A new study released today seems to have confirmed what most folks had already assumed re: digital music consumption. Thumbplay Music, a cloud-based music service that has both a desktop and mobile (iPhone/Android/BlackBerry) client, reveals that 70 percent of respondents have curtailed their peer-to-peer music sharing as a result of using Thumbplay Music. In other words, when exposed to a easy-to-use, working alternative people are more than happy to move away from less legal alternatives.
As I say in pretty much every music-related post these days: finally! Back in the day, when the iTunes Music Store first debuted (only on the Mac, remember), you’d see comments on tech sites along the lines of, “Why has it taken so long for something like this to come out?” No more having to troll early BitTorrent search engines for the latest album by Whomever.

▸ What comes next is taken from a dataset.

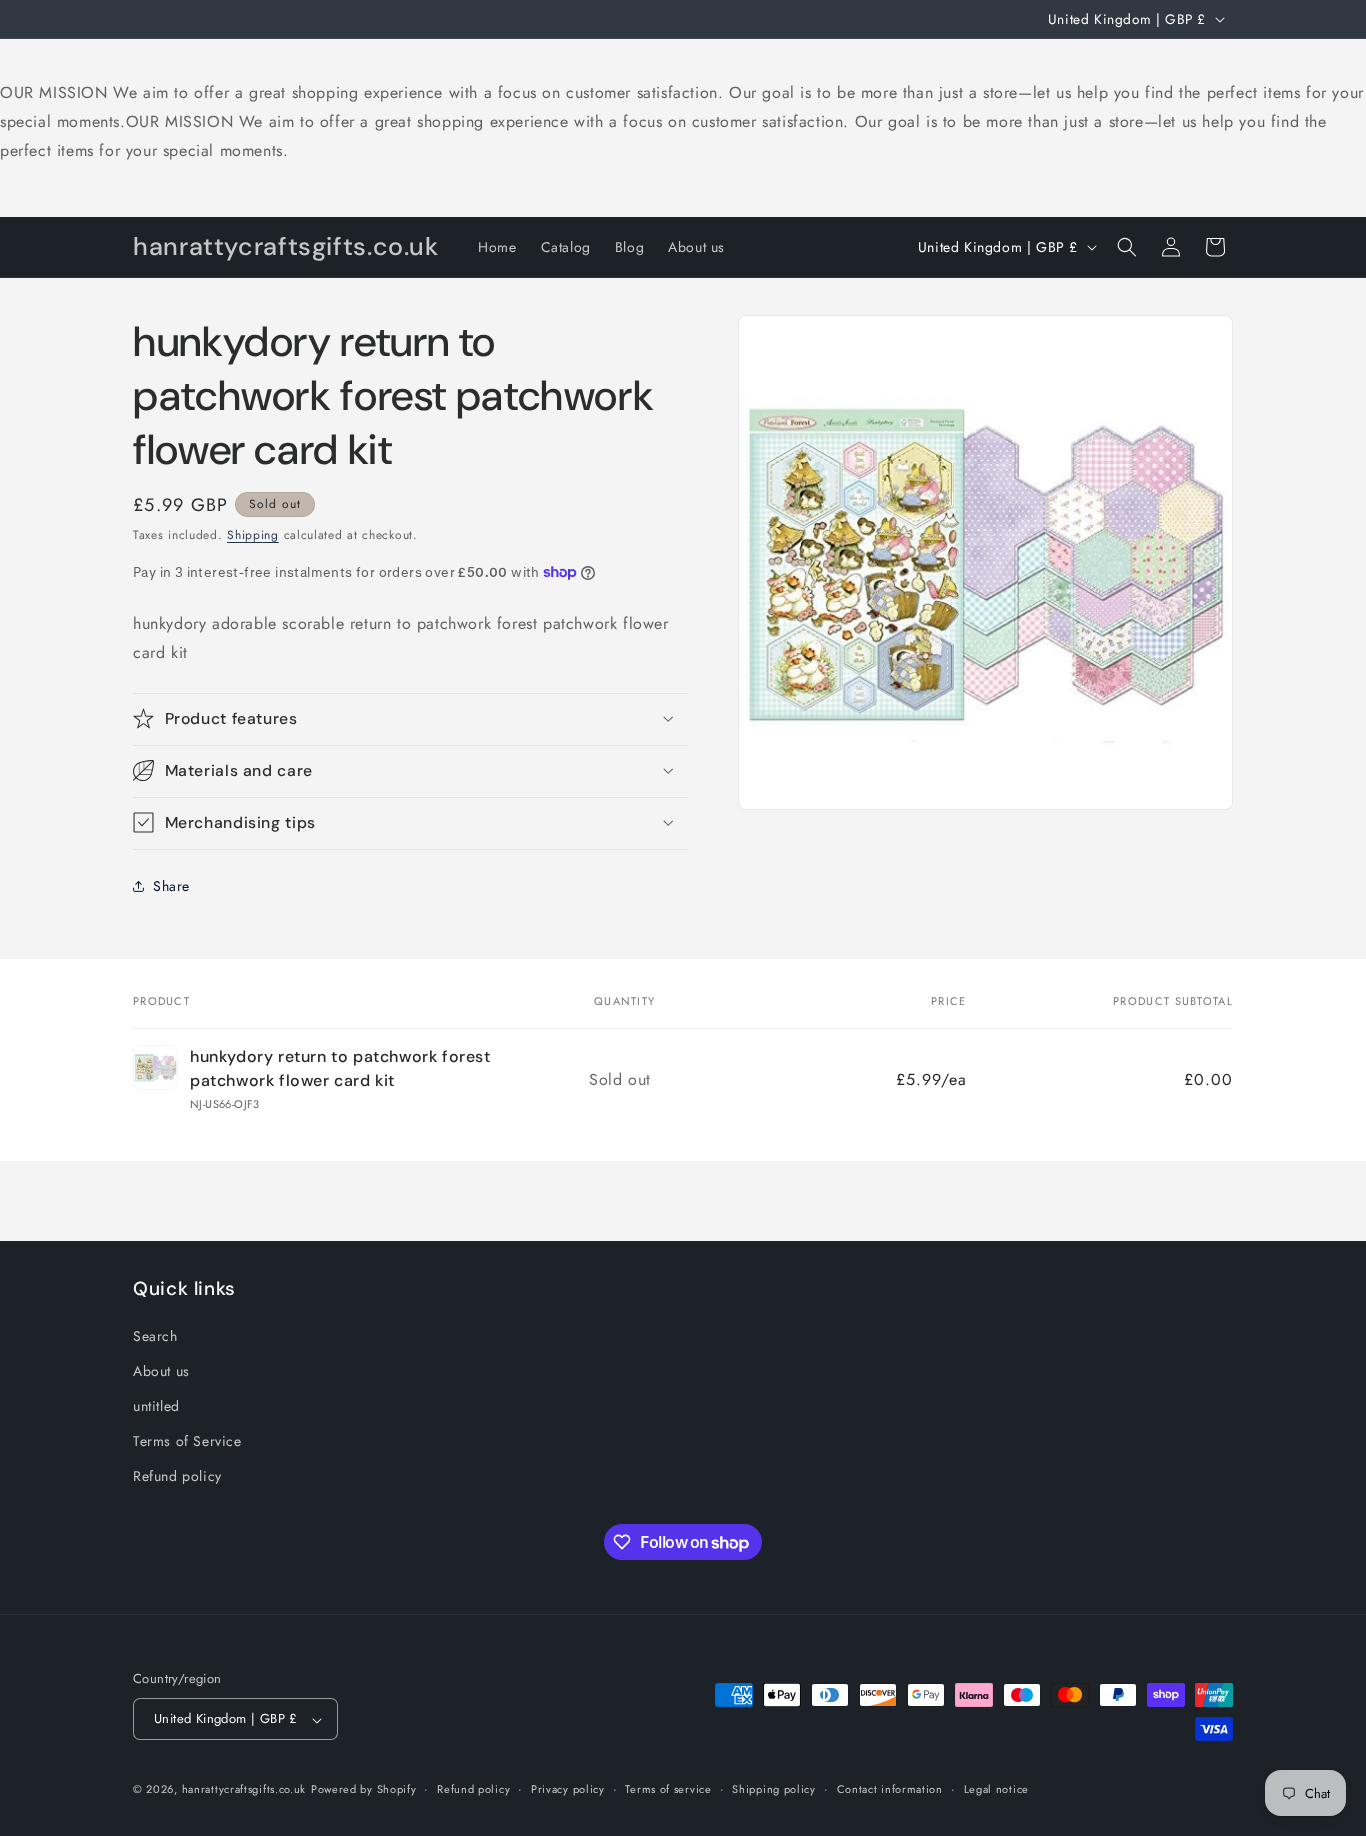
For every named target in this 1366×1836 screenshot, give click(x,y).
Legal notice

And then we progressed beyond the à la carte download services to the new streaming models, where you could listen to anything (provided it’s in the catalogue) so long as you had an Internet connection. The proliferation of high-speed mobile networks only hastened this transition.
(And yes, I fully recognize that asking for a solid mobile connection may sometimes be asking too much, but this will only improve. Hopefully!)
Probably even better news for the music industry is that 18 percent of respondents said that Tumbplay Music had re-ignited their interest in music as a whole. A sort of, ”I’m-done-with-music-oh-wait-this-is-a-pretty-neat-service” kind of thing.
Which must be music to the industry’s ears.